By the way, if these threads get too long, please feel free to comment directly on the gdoc! Your feedback is very appreciated.

Hi, @zou3519, Thanks for your response.

1 - Ok, got it. I guess that the abstract can be used, or even a function named signature or something, and add some type annotations e.g. x: Out[Tensor], but it becomes less useful.
2 - I am aware that AOTInducter will not work - I do not plan to use inductor as a backend. We have our own backend - we want the dynamo graph for the forward, in order to compile it with our backend. As for the backward pass - I’m ok with eager - it’s the best I can expect. Dynamo utterly fails on our code - I get ~80 graph breaks per custom convolution layer. Data dependent conditions are just an illustrative example.
3 - We usually work with simple dataclasses, but dicts can also be ok.

Thanks Again,

If there is anything I can help with pushing this API, let me know, I will do my best.

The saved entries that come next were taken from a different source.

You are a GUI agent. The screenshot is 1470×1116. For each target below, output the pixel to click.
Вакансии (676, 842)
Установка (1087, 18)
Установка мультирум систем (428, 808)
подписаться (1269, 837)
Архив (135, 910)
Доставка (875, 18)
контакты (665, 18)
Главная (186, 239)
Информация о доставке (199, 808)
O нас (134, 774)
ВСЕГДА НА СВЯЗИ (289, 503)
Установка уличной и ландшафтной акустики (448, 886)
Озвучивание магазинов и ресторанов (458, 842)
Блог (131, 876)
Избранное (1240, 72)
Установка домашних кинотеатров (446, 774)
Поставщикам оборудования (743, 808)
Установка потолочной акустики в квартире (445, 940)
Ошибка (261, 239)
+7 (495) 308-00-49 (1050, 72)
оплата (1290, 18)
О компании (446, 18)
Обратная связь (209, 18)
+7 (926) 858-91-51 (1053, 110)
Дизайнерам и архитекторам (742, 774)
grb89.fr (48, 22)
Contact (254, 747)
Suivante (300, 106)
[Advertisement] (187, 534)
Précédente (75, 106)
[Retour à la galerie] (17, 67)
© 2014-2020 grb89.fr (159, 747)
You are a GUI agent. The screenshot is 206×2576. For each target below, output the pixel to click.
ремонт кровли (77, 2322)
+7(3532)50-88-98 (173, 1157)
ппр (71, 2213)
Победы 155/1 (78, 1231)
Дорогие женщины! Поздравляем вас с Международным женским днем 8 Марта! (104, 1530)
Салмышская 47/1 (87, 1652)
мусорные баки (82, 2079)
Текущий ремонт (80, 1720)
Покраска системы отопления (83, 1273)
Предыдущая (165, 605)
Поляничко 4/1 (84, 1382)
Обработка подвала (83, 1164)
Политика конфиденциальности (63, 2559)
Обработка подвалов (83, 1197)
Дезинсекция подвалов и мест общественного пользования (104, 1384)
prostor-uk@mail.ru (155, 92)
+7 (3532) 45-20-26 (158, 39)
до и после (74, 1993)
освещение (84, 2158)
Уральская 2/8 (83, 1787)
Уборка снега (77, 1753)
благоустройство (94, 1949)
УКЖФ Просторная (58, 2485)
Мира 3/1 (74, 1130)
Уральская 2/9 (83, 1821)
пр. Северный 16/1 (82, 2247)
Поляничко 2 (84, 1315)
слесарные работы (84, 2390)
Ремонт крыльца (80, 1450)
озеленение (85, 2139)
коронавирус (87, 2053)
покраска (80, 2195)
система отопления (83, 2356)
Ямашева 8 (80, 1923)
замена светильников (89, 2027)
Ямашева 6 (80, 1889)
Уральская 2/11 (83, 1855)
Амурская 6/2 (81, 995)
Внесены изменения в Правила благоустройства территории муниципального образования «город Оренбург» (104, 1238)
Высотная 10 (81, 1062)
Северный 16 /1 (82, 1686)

  1. It should be simple to build this API on top of the Python Custom Op proposal, but I’m not sure that we’ll build it into the API. What you’d want to do here is just switch on if the input Tensors have requires_grad=True: if they do, then call a custom op, if they don’t, then call a python function.

  2. Is it possible to splat the dataclass so that it can be passed into an operator?

Hi @zou3519

  1. Hmm. I think I did bad work explaining myself, will retry:
    The basic Idea is to have a multi-level compilation. First create a graph at some level of abstraction, do some transformations on it (e.g. conv-bn fuse, but with custom conv) and then pass it to further compilation, or stop at this level and train eagerly with autograd.

    My goal is to separate the level the ops graph is represented from the level in which manual gradients are required (like torch.fx autowrap_functions argument).

  2. If by splatting you mean decompose to trivial arguments - not sure. We have some lists there and a large number of members, which will make the schemas complex. Serializing to str is always an option, but in would be much nicer to be able to pass generic python object.